Record extracts >>
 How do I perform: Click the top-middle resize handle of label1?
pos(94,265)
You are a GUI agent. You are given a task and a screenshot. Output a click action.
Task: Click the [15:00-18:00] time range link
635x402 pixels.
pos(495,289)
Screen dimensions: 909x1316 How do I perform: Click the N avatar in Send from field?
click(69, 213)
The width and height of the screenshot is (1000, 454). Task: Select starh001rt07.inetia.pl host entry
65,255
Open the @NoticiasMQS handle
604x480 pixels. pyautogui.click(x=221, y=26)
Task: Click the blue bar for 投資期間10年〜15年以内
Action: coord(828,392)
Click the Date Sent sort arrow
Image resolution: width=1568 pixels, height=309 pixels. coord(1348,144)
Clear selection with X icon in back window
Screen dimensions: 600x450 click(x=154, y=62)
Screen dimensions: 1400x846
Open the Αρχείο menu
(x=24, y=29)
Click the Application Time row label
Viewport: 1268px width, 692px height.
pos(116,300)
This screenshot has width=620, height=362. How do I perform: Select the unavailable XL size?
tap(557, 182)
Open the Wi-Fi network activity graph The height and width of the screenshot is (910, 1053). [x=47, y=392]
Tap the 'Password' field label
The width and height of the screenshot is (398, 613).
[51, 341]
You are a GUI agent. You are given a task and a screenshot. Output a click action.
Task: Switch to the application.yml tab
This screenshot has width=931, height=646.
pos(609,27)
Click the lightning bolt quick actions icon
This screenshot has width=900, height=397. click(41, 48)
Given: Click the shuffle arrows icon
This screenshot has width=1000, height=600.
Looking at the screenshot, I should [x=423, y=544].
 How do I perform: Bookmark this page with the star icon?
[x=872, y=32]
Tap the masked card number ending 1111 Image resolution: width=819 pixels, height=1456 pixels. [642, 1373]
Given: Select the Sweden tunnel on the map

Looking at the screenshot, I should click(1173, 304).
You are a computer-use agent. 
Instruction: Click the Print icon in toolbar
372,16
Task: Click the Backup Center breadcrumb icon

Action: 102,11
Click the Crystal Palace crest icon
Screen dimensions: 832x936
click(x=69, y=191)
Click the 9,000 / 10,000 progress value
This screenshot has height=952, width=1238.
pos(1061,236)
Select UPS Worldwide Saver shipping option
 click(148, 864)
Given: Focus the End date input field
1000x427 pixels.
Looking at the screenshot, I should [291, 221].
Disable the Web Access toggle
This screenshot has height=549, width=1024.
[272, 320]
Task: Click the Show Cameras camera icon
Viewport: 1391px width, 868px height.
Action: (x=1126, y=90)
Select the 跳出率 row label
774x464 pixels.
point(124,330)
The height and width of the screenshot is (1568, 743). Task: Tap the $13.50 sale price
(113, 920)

Task description >> Reproduce the listing above verbatim.

Answer section >>
 How do I perform: Click the top-middle resize handle of label1?
pos(94,265)
You are a GUI agent. You are given a task and a screenshot. Output a click action.
Task: Click the [15:00-18:00] time range link
635x402 pixels.
pos(495,289)
Screen dimensions: 909x1316 How do I perform: Click the N avatar in Send from field?
click(69, 213)
The width and height of the screenshot is (1000, 454). Task: Select starh001rt07.inetia.pl host entry
65,255
Open the @NoticiasMQS handle
604x480 pixels. pyautogui.click(x=221, y=26)
Task: Click the blue bar for 投資期間10年〜15年以内
Action: coord(828,392)
Click the Date Sent sort arrow
Image resolution: width=1568 pixels, height=309 pixels. coord(1348,144)
Clear selection with X icon in back window
Screen dimensions: 600x450 click(x=154, y=62)
Screen dimensions: 1400x846
Open the Αρχείο menu
(x=24, y=29)
Click the Application Time row label
Viewport: 1268px width, 692px height.
pos(116,300)
This screenshot has width=620, height=362. How do I perform: Select the unavailable XL size?
tap(557, 182)
Open the Wi-Fi network activity graph The height and width of the screenshot is (910, 1053). [x=47, y=392]
Tap the 'Password' field label
The width and height of the screenshot is (398, 613).
[51, 341]
You are a GUI agent. You are given a task and a screenshot. Output a click action.
Task: Switch to the application.yml tab
This screenshot has width=931, height=646.
pos(609,27)
Click the lightning bolt quick actions icon
This screenshot has width=900, height=397. click(41, 48)
Given: Click the shuffle arrows icon
This screenshot has width=1000, height=600.
Looking at the screenshot, I should [x=423, y=544].
 How do I perform: Bookmark this page with the star icon?
[x=872, y=32]
Tap the masked card number ending 1111 Image resolution: width=819 pixels, height=1456 pixels. [642, 1373]
Given: Select the Sweden tunnel on the map

Looking at the screenshot, I should click(1173, 304).
You are a computer-use agent. 
Instruction: Click the Print icon in toolbar
372,16
Task: Click the Backup Center breadcrumb icon

Action: 102,11
Click the Crystal Palace crest icon
Screen dimensions: 832x936
click(x=69, y=191)
Click the 9,000 / 10,000 progress value
This screenshot has height=952, width=1238.
pos(1061,236)
Select UPS Worldwide Saver shipping option
 click(148, 864)
Given: Focus the End date input field
1000x427 pixels.
Looking at the screenshot, I should [291, 221].
Disable the Web Access toggle
This screenshot has height=549, width=1024.
[272, 320]
Task: Click the Show Cameras camera icon
Viewport: 1391px width, 868px height.
Action: (x=1126, y=90)
Select the 跳出率 row label
774x464 pixels.
point(124,330)
The height and width of the screenshot is (1568, 743). Task: Tap the $13.50 sale price
(113, 920)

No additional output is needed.